Niezamyśl was a private village of Polish nobility, administratively located in the Pyzdry County in the Kalisz Voivodeship in the Greater Poland Province of the Kingdom of Poland. In 1331, during the Polish–Teutonic War of 1326–1332, it was the site a battle between the Poles and the invading Teutonic Knights, won by the Poles. In 1742, it was granted town rights and renamed Zaniemyśl. It was a private town, owned by the Poniński and Jaraczewski families.

During the German occupation of Poland (World War II), several Poles from Zaniemyśl, including landowners, teachers and a school principal, were among the victims of a public execution of Poles, perpetrated by the occupiers in nearby Środa Wielkopolska on October 20, 1939. In 1940, the German police and gendarmerie carried out expulsions of Poles, whose houses and farms were handed over to German colonists as part of the Lebensraum policy. The Poles were either deported to the General Government in the more-eastern part of German-occupied Poland, or enslaved as forced labour in the region or deported to Germany.

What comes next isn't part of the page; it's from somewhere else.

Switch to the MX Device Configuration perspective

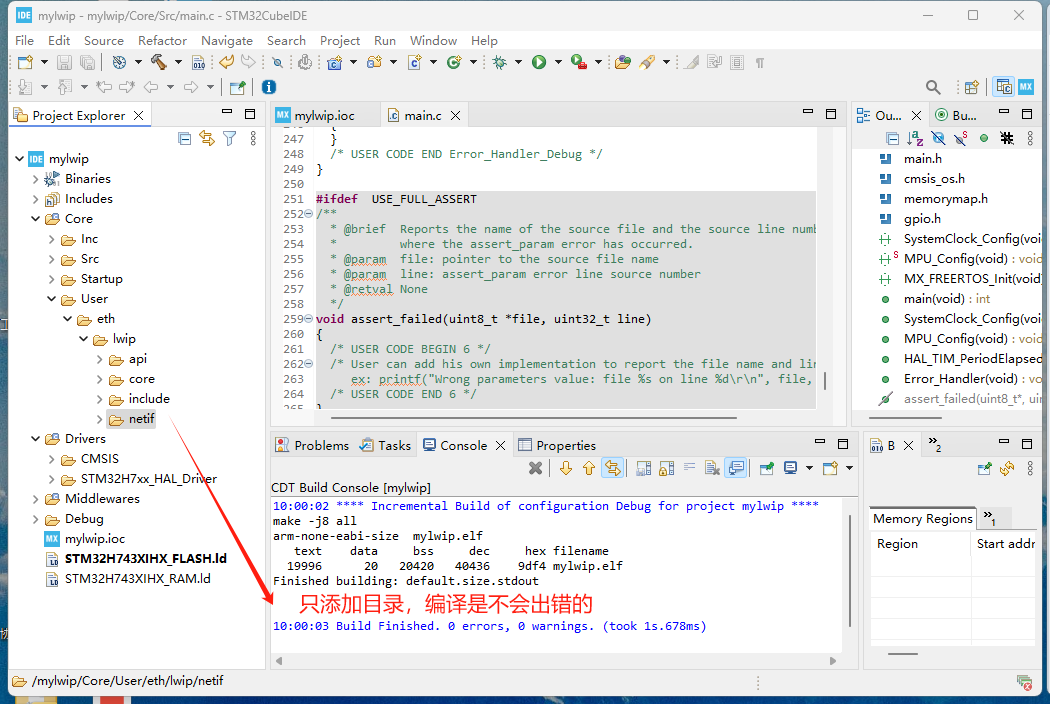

The Polish resistance movement was active in Zaniemyśl, including local units of the Wielkopolska Organizacja Wojskowa, Wojskowa Organizacja Ziem Zachodnich and Home Army. Bogdan Wysocki, organizer of the unit of the Wielkopolska Organizacja Wojskowa, was arrested by the Gestapo in 1940, then held in various prisons, sentenced to death in Zwickau and executed in Dresden in 1942, whereas Zbigniew Leonard Kasztelan, leader of the local unit of the Home Army, was arrested by the Gestapo in April 1944, and then imprisoned, tortured, sentenced to death and executed in Żabikowo in 1945.

==Transport==
Zaniemśyl lies on voivodeship road 432.